* **PASSAGE TO READ**:

Deployment Sizing Guidelines

This document provides minimum capacity sizing guidelines for running Apcera Platform Enterprise Edition in production.

Required cluster components

The following components are required to install the Apcera Platform Enterprise Edition on any supported provider or OS. See also minimum viable deployment.

Component Description Count HA Considerations
api-server Provides HTTP API endpoints for the cluster. 1 or more Scale horizontally by running multiple to handle a large number of concurrent client connections coming from APC, the web console, or custom clients.
auditlog-db Stores audit logs in PostgreSQL DB. 1 or more Scale horizontally by running multiple. See audit log HA.
auth-server Cluster Security Server for policy and key storage and distribution. 1 or more Scale horizontally by running multiple.
cluster-monitor Reports real-time cluster statistics. 1 or more Scale horizontally by running multiple.
component-db Stores cluster artifacts in PostgreSQL DB. 1 or more Scale horizontally by running multiple.
events-server Streams life-cycle and resource usage events for a cluster resource (a job, package, or route, for example) to subscribed clients. It also manages client event subscriptions and garbage-collects subscriptions for disconnected clients. 1 or more Scale horizontally by running multiple.
flex-auth-server Central authority for authentication: basic-auth-server, google-auth-server, ldap-auth-server, keycloak-auth-server, app-auth-server (for App Token) 1 or more Scale horizontally by running multiple Flex Auth components.
graphite-server Storage for cluster metrics. 1 exactly Singleton. See Graphite storage.
health-manager Calculates and reports job health. 1 or more Scale horizontally by running multiple. See Health Manager HA.
instance-manager Runtime environment for job instances. 1 or more Scale horizontally or vertically to run more job instances. In production, run 2 or more IMs.
job-manager Manages jobs deployed to the cluster. 1 or more Scale horizontally by running multiple.
metrics-manager Handles statsd traffic and reports cluster statistics over time. 1 or more Scale horizontally by running multiple.
nats-server Message bus for component communications. 1 or more Scale horizontally by running multiple (clustered NATS).
orchestrator-database orchestrator-server Use to install cluster software, manage cluster deployments, collect component logs, etc. Includes PostgreSQL DB. 1 exactly Run on VM host, version control cluster.conf, back up DB regularly. See the Orchestrator documentation.

* **EXTRACTED ENTRIES**:
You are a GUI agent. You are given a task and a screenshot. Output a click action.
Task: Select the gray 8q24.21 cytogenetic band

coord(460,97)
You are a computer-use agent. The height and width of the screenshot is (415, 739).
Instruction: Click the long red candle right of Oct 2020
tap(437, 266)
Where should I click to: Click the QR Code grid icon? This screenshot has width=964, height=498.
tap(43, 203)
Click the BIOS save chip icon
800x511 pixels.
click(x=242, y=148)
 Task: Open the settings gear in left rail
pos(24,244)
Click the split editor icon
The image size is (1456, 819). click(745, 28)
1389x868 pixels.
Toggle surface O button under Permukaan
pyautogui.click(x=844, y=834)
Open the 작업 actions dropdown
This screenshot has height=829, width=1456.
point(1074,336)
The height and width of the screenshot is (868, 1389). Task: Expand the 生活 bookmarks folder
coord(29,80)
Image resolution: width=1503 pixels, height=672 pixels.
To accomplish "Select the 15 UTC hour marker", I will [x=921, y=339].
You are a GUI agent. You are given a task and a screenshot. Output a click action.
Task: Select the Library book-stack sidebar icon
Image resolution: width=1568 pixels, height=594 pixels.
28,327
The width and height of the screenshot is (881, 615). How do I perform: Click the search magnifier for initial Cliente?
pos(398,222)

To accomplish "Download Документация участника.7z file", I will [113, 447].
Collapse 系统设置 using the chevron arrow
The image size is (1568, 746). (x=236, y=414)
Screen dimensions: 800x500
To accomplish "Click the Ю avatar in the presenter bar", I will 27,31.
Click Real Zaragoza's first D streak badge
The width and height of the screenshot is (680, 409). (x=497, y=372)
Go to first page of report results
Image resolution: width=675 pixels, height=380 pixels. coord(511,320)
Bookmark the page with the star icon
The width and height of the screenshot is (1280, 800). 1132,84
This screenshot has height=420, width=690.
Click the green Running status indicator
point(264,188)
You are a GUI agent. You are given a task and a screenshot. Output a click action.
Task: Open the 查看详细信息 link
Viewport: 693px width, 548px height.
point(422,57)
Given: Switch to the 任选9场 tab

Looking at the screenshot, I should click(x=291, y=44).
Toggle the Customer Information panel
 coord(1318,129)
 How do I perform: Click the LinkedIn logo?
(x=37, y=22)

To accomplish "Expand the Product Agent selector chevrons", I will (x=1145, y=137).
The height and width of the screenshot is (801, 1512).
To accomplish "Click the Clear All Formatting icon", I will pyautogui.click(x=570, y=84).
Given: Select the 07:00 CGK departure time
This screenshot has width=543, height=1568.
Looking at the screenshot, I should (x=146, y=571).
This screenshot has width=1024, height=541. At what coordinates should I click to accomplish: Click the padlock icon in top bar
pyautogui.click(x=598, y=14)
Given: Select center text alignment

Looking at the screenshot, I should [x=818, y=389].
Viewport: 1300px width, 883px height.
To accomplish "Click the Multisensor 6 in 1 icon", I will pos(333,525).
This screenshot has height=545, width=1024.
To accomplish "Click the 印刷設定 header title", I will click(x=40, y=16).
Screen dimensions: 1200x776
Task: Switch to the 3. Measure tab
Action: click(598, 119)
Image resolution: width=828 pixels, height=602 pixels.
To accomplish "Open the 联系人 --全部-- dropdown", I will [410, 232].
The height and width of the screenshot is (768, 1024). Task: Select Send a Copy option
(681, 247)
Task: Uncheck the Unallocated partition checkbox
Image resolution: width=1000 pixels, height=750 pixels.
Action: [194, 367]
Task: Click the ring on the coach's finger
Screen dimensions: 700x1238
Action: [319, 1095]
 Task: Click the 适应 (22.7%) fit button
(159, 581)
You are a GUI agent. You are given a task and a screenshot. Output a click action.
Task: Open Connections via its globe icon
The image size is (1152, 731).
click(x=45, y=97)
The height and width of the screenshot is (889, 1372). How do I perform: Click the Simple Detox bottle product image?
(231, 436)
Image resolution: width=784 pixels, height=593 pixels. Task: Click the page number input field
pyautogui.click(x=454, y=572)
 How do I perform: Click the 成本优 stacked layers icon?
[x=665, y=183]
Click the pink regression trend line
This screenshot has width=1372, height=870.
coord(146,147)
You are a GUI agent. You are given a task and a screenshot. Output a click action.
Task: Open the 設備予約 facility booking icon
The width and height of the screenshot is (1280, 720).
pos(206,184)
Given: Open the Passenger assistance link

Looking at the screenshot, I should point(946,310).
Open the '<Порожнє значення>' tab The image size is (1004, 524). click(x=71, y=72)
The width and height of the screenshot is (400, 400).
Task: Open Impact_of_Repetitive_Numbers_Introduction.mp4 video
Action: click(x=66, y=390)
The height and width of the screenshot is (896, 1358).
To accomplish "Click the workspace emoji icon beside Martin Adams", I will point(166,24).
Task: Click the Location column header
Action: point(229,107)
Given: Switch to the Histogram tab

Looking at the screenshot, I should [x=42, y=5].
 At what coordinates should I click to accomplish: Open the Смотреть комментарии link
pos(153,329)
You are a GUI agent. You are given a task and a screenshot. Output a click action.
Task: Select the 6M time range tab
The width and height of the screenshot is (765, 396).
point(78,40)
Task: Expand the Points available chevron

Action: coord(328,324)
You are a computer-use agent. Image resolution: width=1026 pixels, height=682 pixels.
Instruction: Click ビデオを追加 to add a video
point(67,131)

* **WHAT YOU WILL DO**:
1. In the sizing guidelines, list every authentication server named under flex-auth-server.
2. According to the sizing guidelines, how many instance managers should run in production?
3. Pick up the Apcera deployment sizing guidelines after their last sentence and keep writing.
The records have no connection to the sizing guidelines.

* **OUTPUTS BY TASK**:
1. basic-auth-server, google-auth-server, ldap-auth-server, keycloak-auth-server, app-auth-server

2. Two or more.

3.
package-manager Manages distribution of platform packages. 1 or more May run as a singleton in local mode. For HA, run multiple PMs in s3 or gluster. See configuring package manager.
redis-server Log buffer for storing job logs. 1 exactly Singleton.
router HTTP router (NGINX) responsible for routing and load balancing inbound traffic. 1 or more Scale horizontally by running multiple to handle high volume of inbound requests or if your network requires it. If multiple then fronted by separate load balancer such as ELB.
stagehand Responsible for creating and updating system-provided jobs and resources. 1 exactly Not a runtime component.

Optional cluster components

The following components are optional for deploying the Apcera Platform Enterprise Edition in production. Although technically optional, several of these components are required for a minimum production deployment.

Component Description Count HA Considerations
gluster-server Provides HA NFS persistence. 0 or 3 x N Recommended for production clusters requiring persistence. The count is a multiple of 3 for replication (3 x N). See HA NFS persistence.
ip-manager Provides static IP addressing for integrating with legacy systems that require fixed IP. 0 or 1 Optional singelton.
monitoring Component monitoring Zabbix server and database (PostgreSQL DB). 0 or 1 Typically both components are installed on the same host. For HA, use an RDS or install DB in HA mode on separate host. Use an external monitoring system to monitor the server.
nfs-server Provides NFS persistence layer. 0 or 1 Optional singleton. For HA, use gluster-server x 3.
riak-node Distributed S3-compliant package store. 0, 3 or 5 Use in production for HA package-manager storage when there is no other S3-compatible blob storage. The minimum number of Riak hosts is 3; the recommended number of Riak hosts is 5. Riak is required on for on-premises, non-AWS cluster deployments where HA package management is required.
cluster-object-storage Gluster Package Storage Backend. 0 or 3 x N Use in production for HA package-manager storage when there is no other S3-compatible storage.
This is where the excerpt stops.